具体的には、PyTorchは一般的なPythonコードのようにデバッグできます。つまり、pdb、ipdb、PycharmなどPython用のデバッグツールを利用すればよいのです。これらのツールは使用方法を勉強する時間がかからず、また任意のコードの行にBreak pointを設定することができるため、非常に便利です。
一方、Tensorflowをデバッグするためには2つの方法があります。1つ目はTensorflowのsessionから値を調べたい変数をリクエストする方法、2つ目はTensorflow debugger(tfdbg)という複雑なツールを用いる方法です。
両方とも、デバッグの手順が把握できるまで時間がかかり、モデルが大規模であればであるほど大変です。
3.5. データセット
Kerasは比較的遅いので、小規模データセットに使用されます。一方、TensorflowやPyTorchは高速な実行ができるので、大規模モデルや大規模データセットに使用されます。
3.6. 人気
データサイエンスの需要の増加につれて、深層学習の技術も著しく発達しています。そのため、3つのフレームワークはいずれも非常に高い人気を得ています。
Andrej Karpathy氏のtwitterによると具体的な人気度は指標によって異なりますが、例えば、arXivで載せられた機械学習の論文で、各フレームワークについて、述べられている割合は以下になります。下図の通り、Tensorflow、Keras、PyTorchの順に多く記述されていることが分かります。

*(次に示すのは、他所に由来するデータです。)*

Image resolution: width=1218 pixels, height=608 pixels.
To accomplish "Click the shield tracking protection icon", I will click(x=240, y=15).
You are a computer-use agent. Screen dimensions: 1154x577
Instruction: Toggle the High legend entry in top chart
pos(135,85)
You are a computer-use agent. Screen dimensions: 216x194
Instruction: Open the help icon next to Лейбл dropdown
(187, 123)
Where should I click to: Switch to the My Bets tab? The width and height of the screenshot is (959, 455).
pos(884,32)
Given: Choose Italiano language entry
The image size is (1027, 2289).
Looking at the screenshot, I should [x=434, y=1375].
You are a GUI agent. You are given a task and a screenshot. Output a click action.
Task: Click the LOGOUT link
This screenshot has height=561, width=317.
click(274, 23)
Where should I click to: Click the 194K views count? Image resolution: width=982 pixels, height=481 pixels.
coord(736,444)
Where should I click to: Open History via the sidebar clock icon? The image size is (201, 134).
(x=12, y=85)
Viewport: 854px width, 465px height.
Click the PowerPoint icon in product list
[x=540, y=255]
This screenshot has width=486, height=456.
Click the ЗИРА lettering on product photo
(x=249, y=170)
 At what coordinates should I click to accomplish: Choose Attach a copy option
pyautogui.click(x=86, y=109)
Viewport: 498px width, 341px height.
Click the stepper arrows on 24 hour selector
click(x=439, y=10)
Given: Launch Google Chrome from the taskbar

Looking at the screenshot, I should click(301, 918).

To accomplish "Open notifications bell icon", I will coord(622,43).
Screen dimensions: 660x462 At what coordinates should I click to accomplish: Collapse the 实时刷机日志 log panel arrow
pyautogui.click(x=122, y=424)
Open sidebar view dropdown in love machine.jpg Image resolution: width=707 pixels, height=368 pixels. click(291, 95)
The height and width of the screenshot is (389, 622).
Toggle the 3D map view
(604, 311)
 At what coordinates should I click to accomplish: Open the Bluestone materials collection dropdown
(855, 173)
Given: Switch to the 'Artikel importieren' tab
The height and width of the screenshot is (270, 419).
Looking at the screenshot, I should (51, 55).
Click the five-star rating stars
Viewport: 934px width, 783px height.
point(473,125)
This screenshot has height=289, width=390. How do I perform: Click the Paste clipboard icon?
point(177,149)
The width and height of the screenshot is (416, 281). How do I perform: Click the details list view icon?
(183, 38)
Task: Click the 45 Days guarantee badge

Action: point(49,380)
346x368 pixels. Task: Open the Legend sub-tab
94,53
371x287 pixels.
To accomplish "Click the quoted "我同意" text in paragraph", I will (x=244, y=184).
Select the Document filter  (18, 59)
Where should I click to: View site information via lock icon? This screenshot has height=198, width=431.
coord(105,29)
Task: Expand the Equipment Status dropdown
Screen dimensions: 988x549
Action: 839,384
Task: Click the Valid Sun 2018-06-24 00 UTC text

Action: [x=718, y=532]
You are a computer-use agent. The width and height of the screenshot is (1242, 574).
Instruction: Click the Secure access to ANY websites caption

Tensorflowは長らく使用されていますので、学術ではもっとも人気を得ています。また、KerasはTensorflowの後登場し、使用しやすいので学術では2番目人気となります。PyTorchは他の2つのフレームワークと比べて比較的にあたらしいので、まだポピュラーではありません。また、会社によってそれぞれのフレームワークの人気度が異なります。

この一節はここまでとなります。